If you have recently installed a Pfsense firewall in your office or home network then you may need to remote manage your pfsense firewall from wan, and for this, you need to add certain firewall rules to allow secure remote access. Once you make these necessary firewall rules then you can manage it easily through its web interface or WebGUI. In this article, we are going to enable remote access by the use of SSH Tunnel and then we will add firewall rules for it, and lastly, we will make use of Alias to create a small list of multiple remote wan IP addresses, from which we would like to allow strict access to our pfsense WebGUI.
By default, pfsense doesn’t allow remote access to WebGUI from wan, as it will allow its security information to travel all over the internet insecurely. But when you freshly install pfsense then you may need to access it through the wan temporarily to complete the configuration setup and change the default password.
To allow temporary wan access, just move to pfsense CLI console and choose option # 8 to open the shell prompt, and then type pfctl -d, this will temporarily disable the firewall rules preventing the access on the pfsense wan address.
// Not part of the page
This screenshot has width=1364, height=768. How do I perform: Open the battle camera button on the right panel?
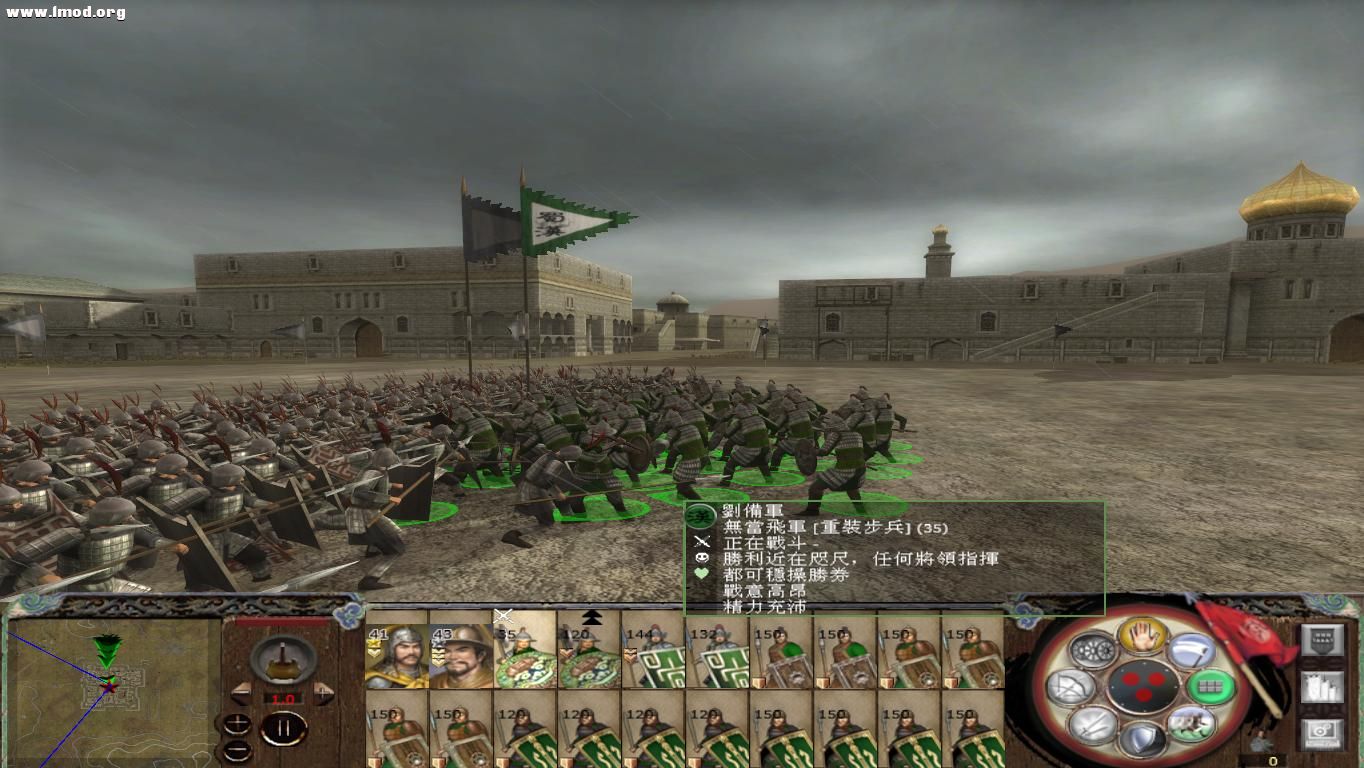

Also, keep in notice that you need to reissue this command with almost every change you make in the web GUI, once done with setting up and you are able to open pfsense web GUI on the LAN address then reissue the same command with a -e to reinstate the previous firewall rules for wan access, i.e pfctl -e.
Recommended Ways to Remote Access Pfsense WebGUI ?
The Pfsense makers, NETGATE, recommend two secure ways to open web interface remotely which are:
Through the Use of VPNs such as OpenVPN or IPSEC (Need Higher Skills)
Through the Use of SSH Tunneling (This will be elaborated in this Article)
Building a VPN is not in the scope of this article but instead, we will be configuring an SSH tunnel.
Brief Intro to Configuration Steps ?
The plan is to configure ssh tunnel on our pfsense box, once the tunnel setup is complete then we will initiate an ssh client connection from our remote computer to our pfsense firewall, and then we will port forward pfsense web interface to our computer through the same SSH Tunnel connection. So once the connection is established, then we shall be able to open our web interface at its local address.
Enable SSH Remote Access
By default, SSH access is not enabled on the pfsense, so we need to enable it first and later we need to allow it through firewall rules for wan access, so let’s do it step by step.
Log in to your pfsense firewall using your admin credentials and if you are using your pfsense default credentials such as username admin and password pfsense then do change the password to something strong. In order to change the password, select from the top menu and go to System>User Manager and then select Users tab, then select pencil icon (Edit) for admin under Actions and then change the default password.
Assuming that the password is changed to something strong, let’s enable SSH access and for this, select from the top menu and go to System>Advance then select Admin Access tab and scroll down till you reach the Secure Shell section.
Now select the Secure Shell checkbox to enable it and leave the settings at defaults, but if you need even more security then use only Public Key at SSHd key only field, here is a link to learn how to create an ssh public key in pfsense.
But for the sake of this topic, the SSH defaults will do. So once you enabled it don’t forget to hit the Save button.
It is recommended to allow Strict Access to our Management Interface IP Address (Pfsense Web Interface IP). For a Strict Access, you will choose a single remote wan IP address or multiple wan addresses from which you would like to initiate an SSH connection to your Pfsense firewall, this will add another security layer to your configuration as no other IP address on the WAN side will be allowed to connect. I hope, this makes sense to you.
Create an ALlAS List for allowed Remote WAN IP Addresses
For Strict Access, we need to create an Alias. An Alias just represents a group. It can be a group of IP addresses or multiple IP addresses which are grouped logically and named something meaningful, let’s say for example “Allowed-Remote-Management-IPs” is an ALIAS that contains different allowed wan IP addresses. Using ALIAS makes our configuration shorter and simpler.
For this article, we will choose something shorter to be used as ALIAS let’s use Remote-Wan-IPs, and let’s create it. For this, from the Top Menu select Firewall>Aliases, and then on the IP tab select Add. This will open ALlAS Page.